Start of Material provided
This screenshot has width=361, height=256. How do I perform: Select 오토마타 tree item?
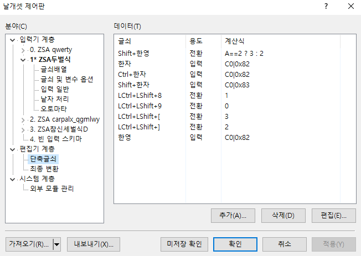[54, 109]
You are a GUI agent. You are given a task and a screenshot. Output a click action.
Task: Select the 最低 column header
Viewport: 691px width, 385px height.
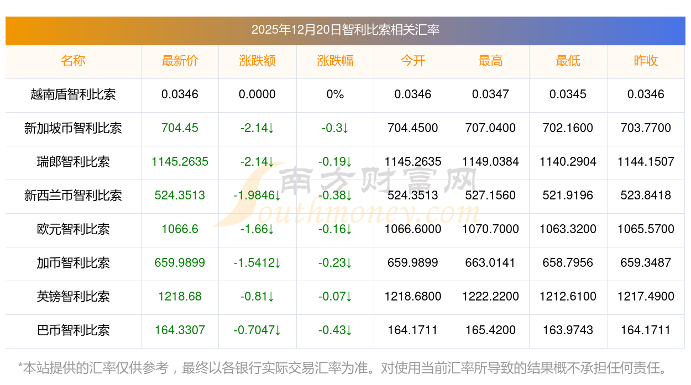pyautogui.click(x=568, y=61)
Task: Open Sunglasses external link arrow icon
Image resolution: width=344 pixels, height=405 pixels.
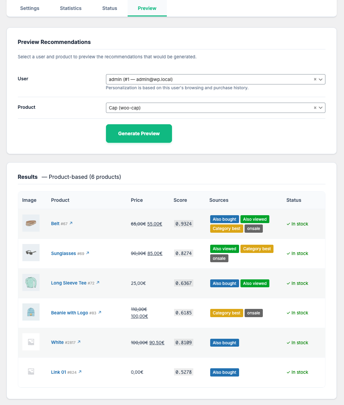Action: [x=87, y=253]
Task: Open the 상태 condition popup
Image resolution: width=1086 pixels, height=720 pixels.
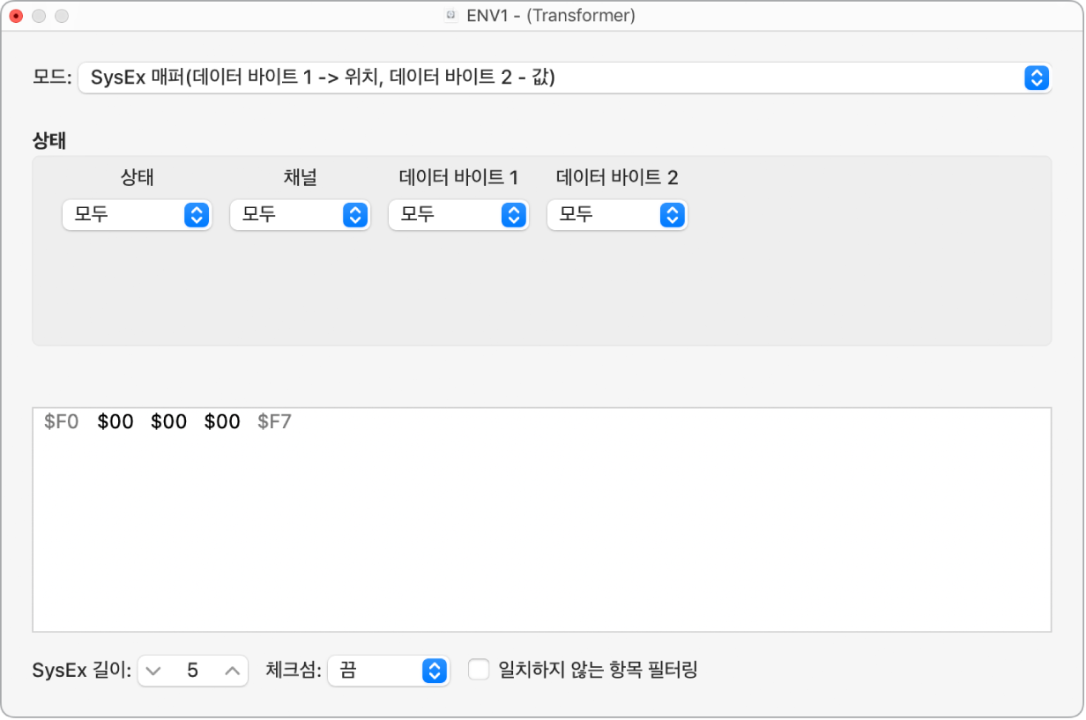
End of Material provided
Problem statement – Omit the pictures, then copy out all the data exactly as it stands.

Output for this exercise –
This screenshot has width=361, height=256. How do I perform: Select 오토마타 tree item?
[54, 109]
You are a GUI agent. You are given a task and a screenshot. Output a click action.
Task: Select the 最低 column header
Viewport: 691px width, 385px height.
pyautogui.click(x=568, y=61)
Task: Open Sunglasses external link arrow icon
Image resolution: width=344 pixels, height=405 pixels.
Action: [x=87, y=253]
Task: Open the 상태 condition popup
Image resolution: width=1086 pixels, height=720 pixels.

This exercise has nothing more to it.